Math Help - Combinations

1. Combinations

The questions:

1) There are 8 free rooms in a hostel. How many ways can 4 students be divided into these rooms?

2) A student must choose 5 question from a 12 question exam paper. If he chooses at least 3 from the first 6, calculate the number of ways he can choose.

1) Since order does not matter, we calculate as such: $\left(^{8}\mathcal{P}_5\right)$ which will give us 5040. Is this right or am I doing something wrong?

2)Choosing at least 3 from the first 6 it will give 12X11X10 = 1320. From here, I am stuck assuming I was right upto here in the first place.

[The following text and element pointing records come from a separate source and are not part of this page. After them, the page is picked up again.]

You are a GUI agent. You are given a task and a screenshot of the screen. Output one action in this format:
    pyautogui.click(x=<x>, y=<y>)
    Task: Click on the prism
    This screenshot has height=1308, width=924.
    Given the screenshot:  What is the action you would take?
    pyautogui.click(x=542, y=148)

2. Originally Posted by Keep
The questions:
1) There are 8 free rooms in a hostel. How many ways can 4 students be divided into these rooms?
2) A student must choose 5 question from a 12 question exam paper. If he chooses at least 3 from the first 6, calculate the number of ways he can choose.
1) Since order does not matter, we calculate as such: $\left(^{8}\mathcal{P}_5\right)$ which will give us 5040. Is this right or am I doing something wrong?
2)Choosing at least 3 from the first 6 it will give 12X11X10 = 1320. From here, I am stuck assuming I was right upto here in the first place.
In #1 order does make a difference because presumably the rooms are numbered.
So it is a permutation and that the notation you used but the wrong answer.
$\left(^{8}\mathcal{P}_4\right)=(8)(7)(6)(5)=1680$

For the second question it is a combination: $\left(^{6}\mathcal{C}_3\right)\cdot\left(^{9}\math cal{C}_2\right)$.

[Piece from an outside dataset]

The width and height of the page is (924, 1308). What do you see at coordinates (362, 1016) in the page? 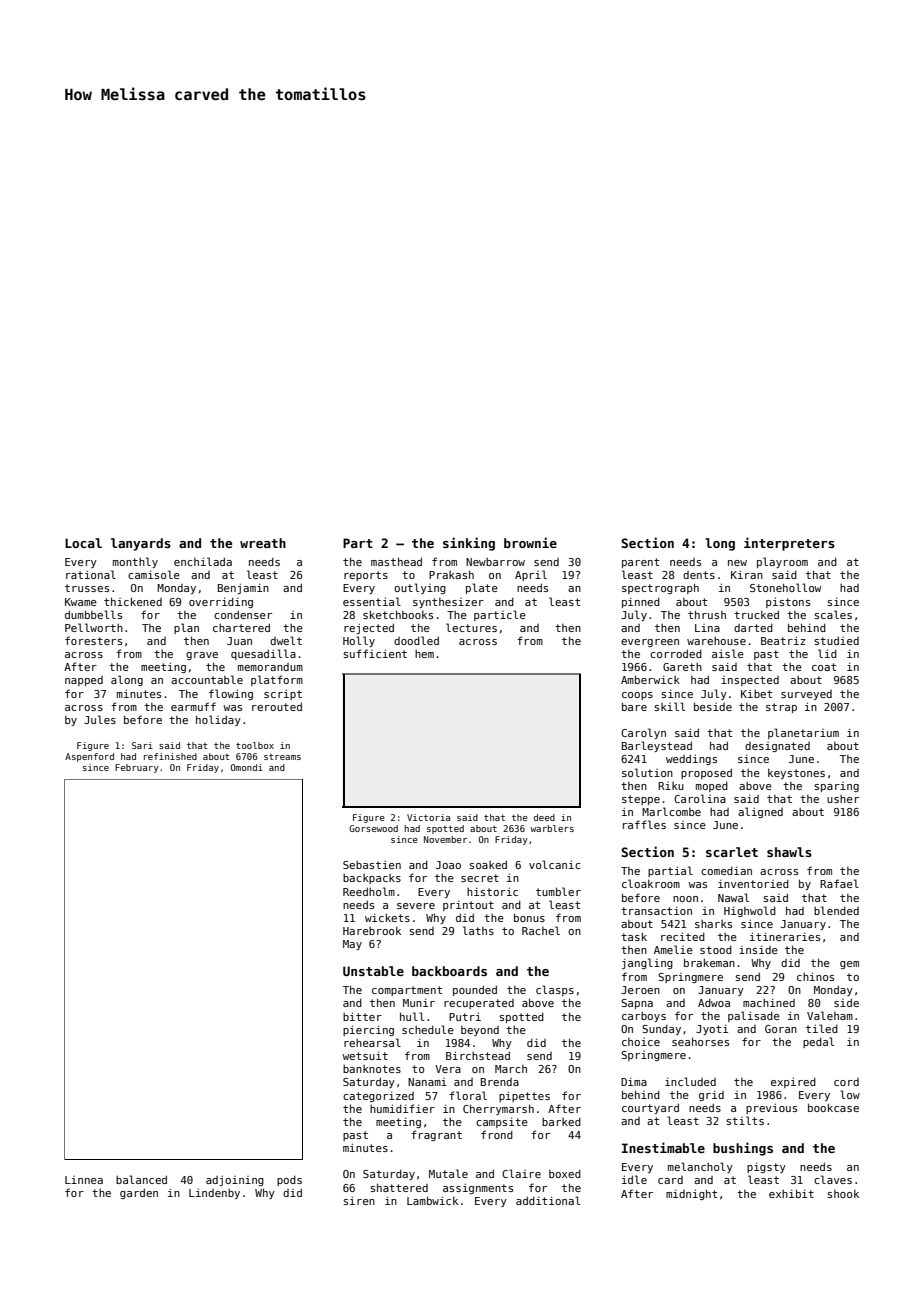
I see `bitter` at bounding box center [362, 1016].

3. Originally Posted by Plato
In #1 order does make a difference because presumably the rooms are numbered.
So it is a permutation and that the notation you used but the wrong answer.
$\left(^{8}\mathcal{P}_4\right)=(8)(7)(6)(5)=1680$

For the second question it is a combination: $\left(^{6}\mathcal{C}_3\right)\cdot\left(^{9}\math cal{C}_2\right)$.
Thank you Plato. In number one, the answer will be 1680 if we presume that the rooms are numbered and hence that order matters. But what if we assume that the rooms are not numbered and there is no order. Then it will be $\left(^{8}\mathcal{C}_4\right)$ which is equal to 56, right?

PS:Sorry I meant to write C, not P before.

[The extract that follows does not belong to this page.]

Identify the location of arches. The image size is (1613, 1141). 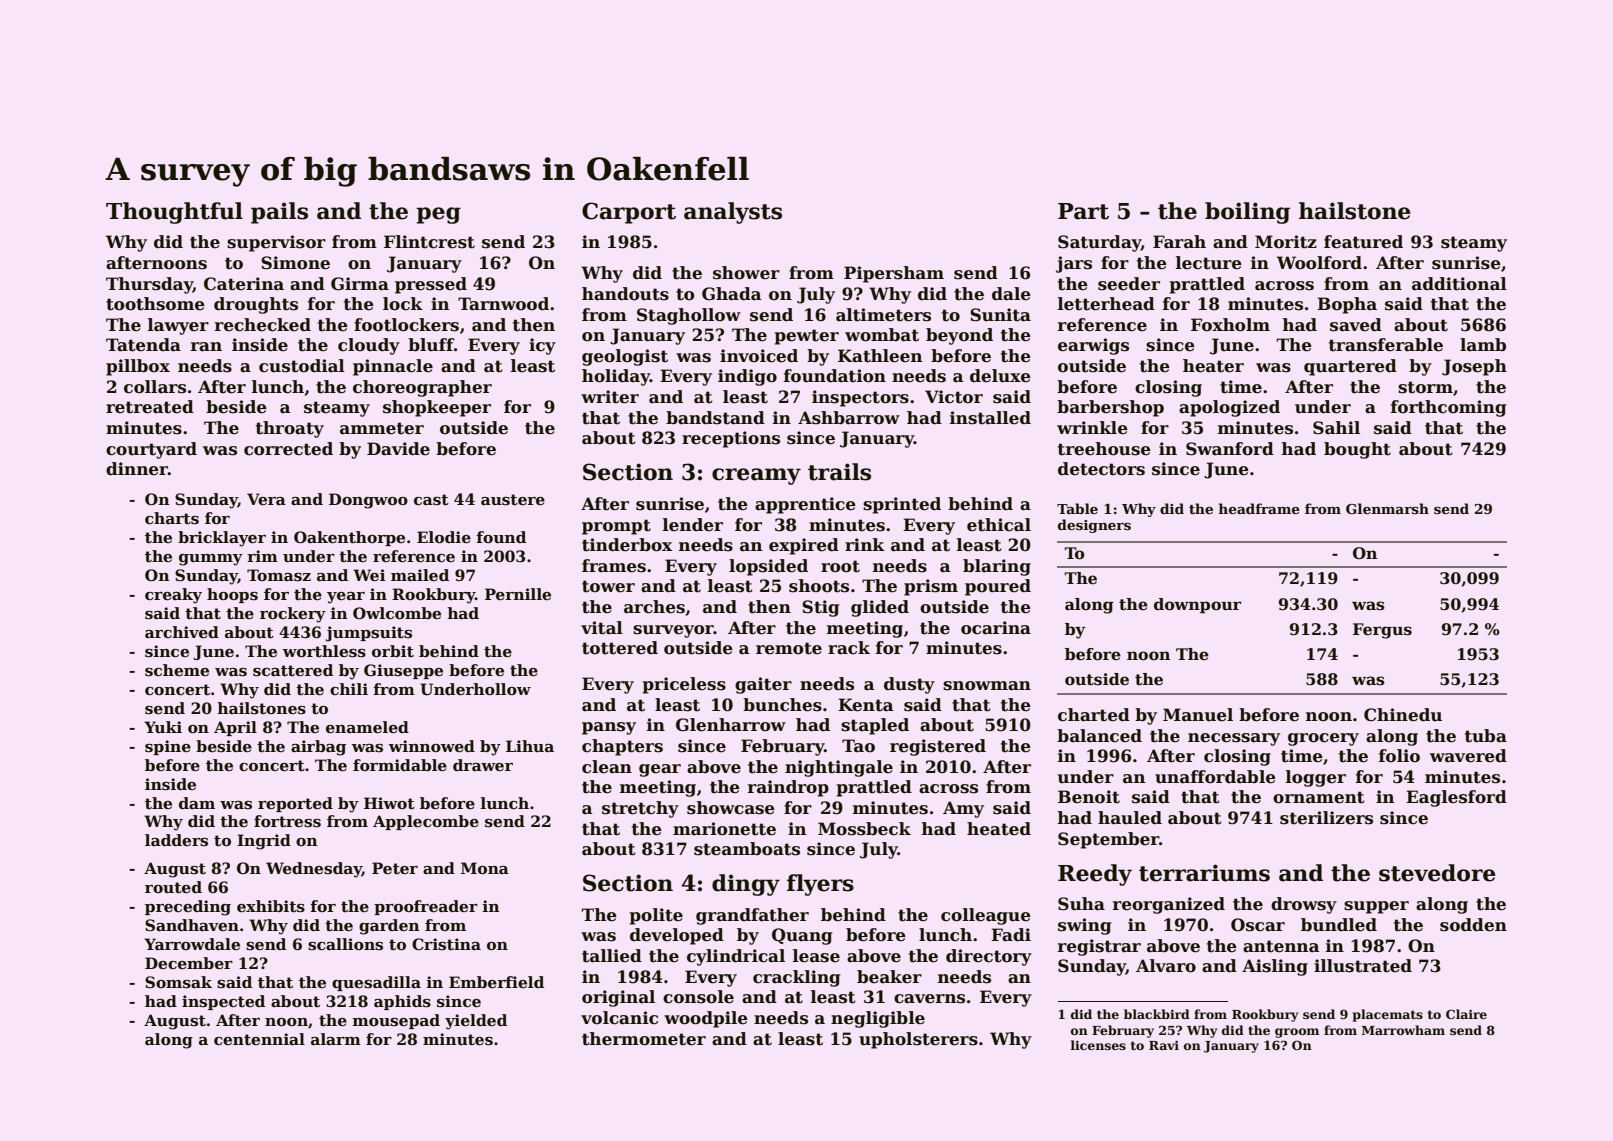
(654, 607).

4. Originally Posted by Keep
But what if we assume that the rooms are not numbered and there is no order. Then it will be $\color{red}\left(^{8}\mathcal{C}_4\right)$ which is equal to 5040, right?
No indeed. $\left(^{8}\mathcal{C}_4\right)=\frac{8!}{(4!)(4!)} =70$

5. Originally Posted by Plato
No indeed. $\left(^{8}\mathcal{C}_4\right)=\frac{8!}{(4!)(4!)} =70$

Sorry it is all my mistakes. Nevermind. I get it now. I thought I wrote 5 rooms and then did not calculate properly.